Explanation: **Explanation:** The **Pointing Index Deformity** (also known as the **Ochsner’s Clench Sign**) occurs due to a lesion of the **Median Nerve**, typically at or above the elbow (e.g., supracondylar fracture of the humerus). **Why Median Nerve is correct:** When a patient with a high median nerve palsy attempts to make a fist, they are unable to flex the index and middle fingers. This happens because the median nerve supplies the **Flexor Digitorum Superficialis (FDS)** and the lateral half of the **Flexor Digitorum Profundus (FDP)** [1]. While the ring and little fingers can still flex (via the ulnar-supplied medial half of the FDP), the index finger remains straight/extended, resulting in a "pointing" appearance [1]. **Why other options are incorrect:** * **Ulnar Nerve:** Damage leads to "Ulnar Claw Hand" (hyperextension at MCP joints and flexion at IP joints of the ring and little fingers).
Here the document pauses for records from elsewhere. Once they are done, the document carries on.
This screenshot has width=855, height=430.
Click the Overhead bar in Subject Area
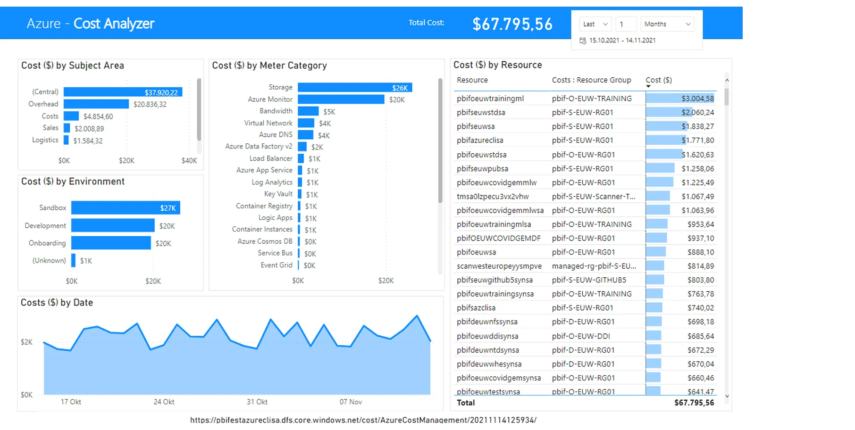(x=96, y=104)
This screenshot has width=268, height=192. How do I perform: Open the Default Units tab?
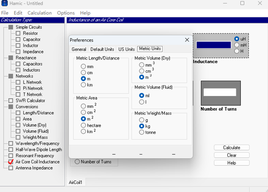coord(102,49)
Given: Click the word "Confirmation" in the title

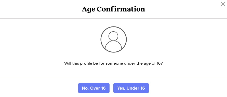Looking at the screenshot, I should click(121, 9).
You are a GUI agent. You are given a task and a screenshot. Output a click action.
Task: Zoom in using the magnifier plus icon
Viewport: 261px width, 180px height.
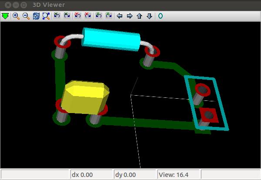point(16,16)
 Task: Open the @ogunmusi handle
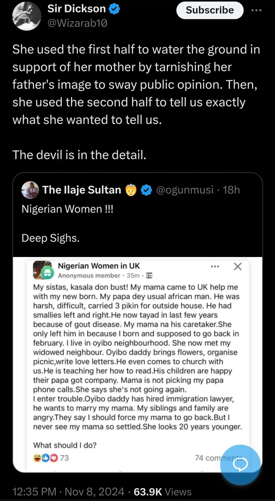pyautogui.click(x=185, y=190)
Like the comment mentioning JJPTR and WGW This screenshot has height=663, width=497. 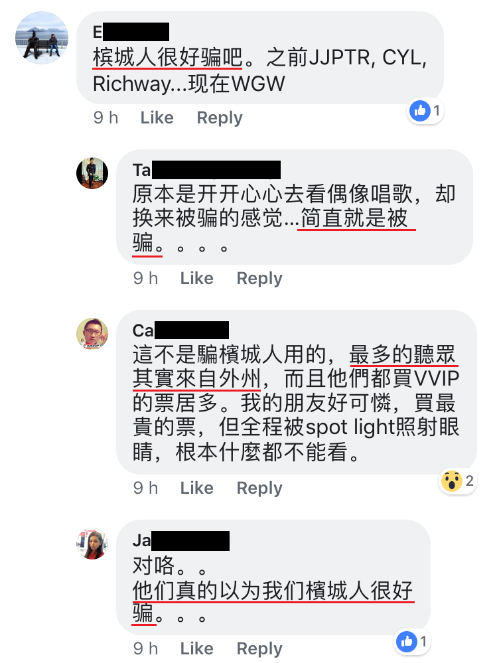[x=157, y=117]
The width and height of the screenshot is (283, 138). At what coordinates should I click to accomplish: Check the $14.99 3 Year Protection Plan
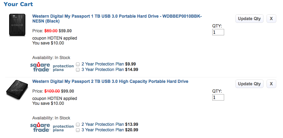point(78,70)
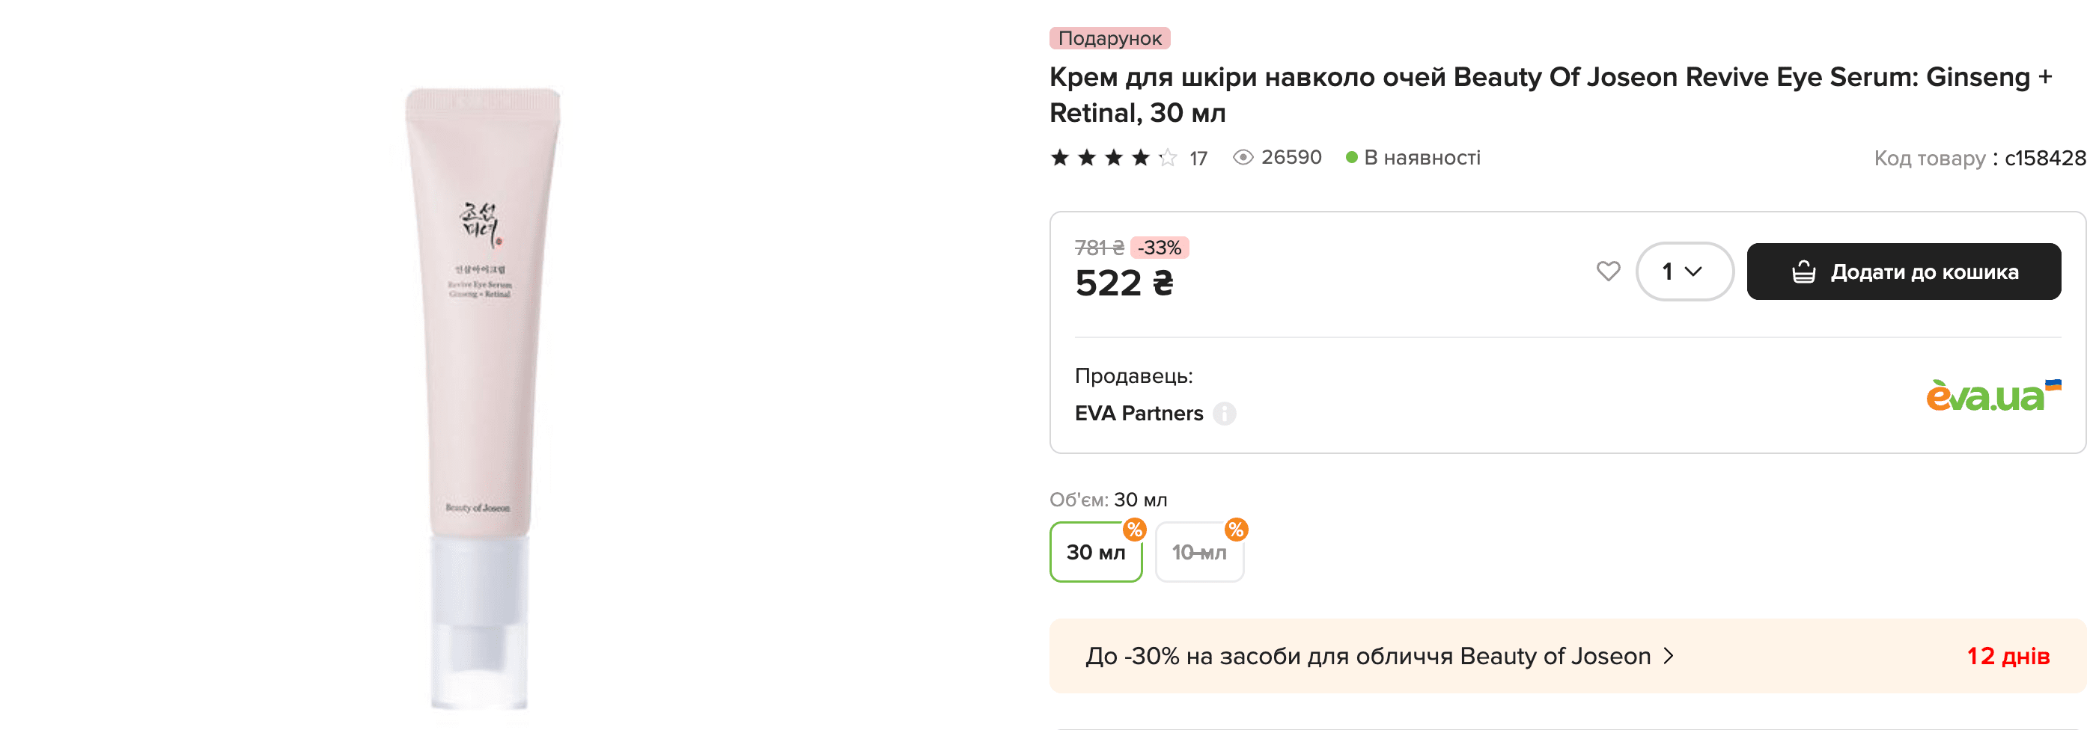Click the -33% discount badge
This screenshot has height=730, width=2090.
click(1159, 247)
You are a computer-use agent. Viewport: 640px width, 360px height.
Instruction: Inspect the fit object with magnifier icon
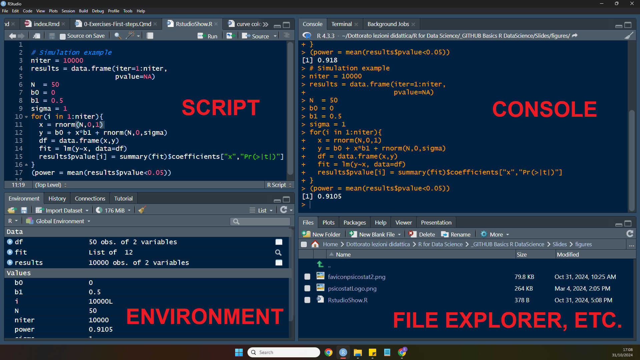click(278, 253)
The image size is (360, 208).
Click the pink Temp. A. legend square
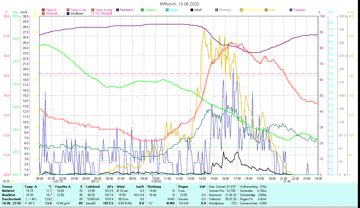43,10
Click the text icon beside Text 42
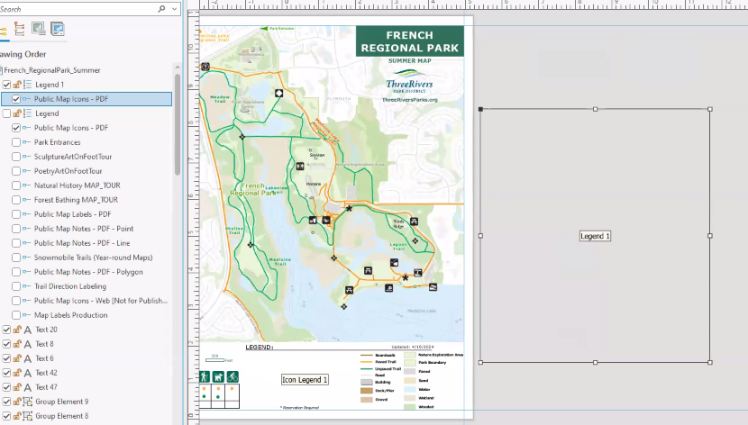The width and height of the screenshot is (748, 425). [26, 373]
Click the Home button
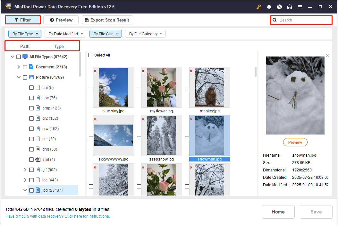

It does not affect index finger flexion. Notably, the ulnar nerve innervates the FDP to the ring and small fingers [1]. * **Radial Nerve:** Damage leads to "Wrist Drop" due to paralysis of the extensors. Midshaft humeral fractures are commonly associated with this injury [1]. * **Axillary Nerve:** Damage leads to paralysis of the Deltoid and Teres Minor, resulting in loss of shoulder abduction and "Flat Shoulder" appearance. **Clinical Pearls for NEET-PG:** * **Hand of Benediction:** This is the same clinical presentation as Pointing Index, observed specifically when the patient **attempts to clench their fist**. * **Ape Thumb Deformity:** Also caused by Median nerve palsy, characterized by wasting of thenar muscles and inability to oppose the thumb. * **Kiloh-Nevin Syndrome:** Involvement of the **Anterior Interosseous Nerve** (branch of Median) where the patient cannot make an "OK" sign due to paralysis of Flexor Pollicis Longus and FDP to the index finger.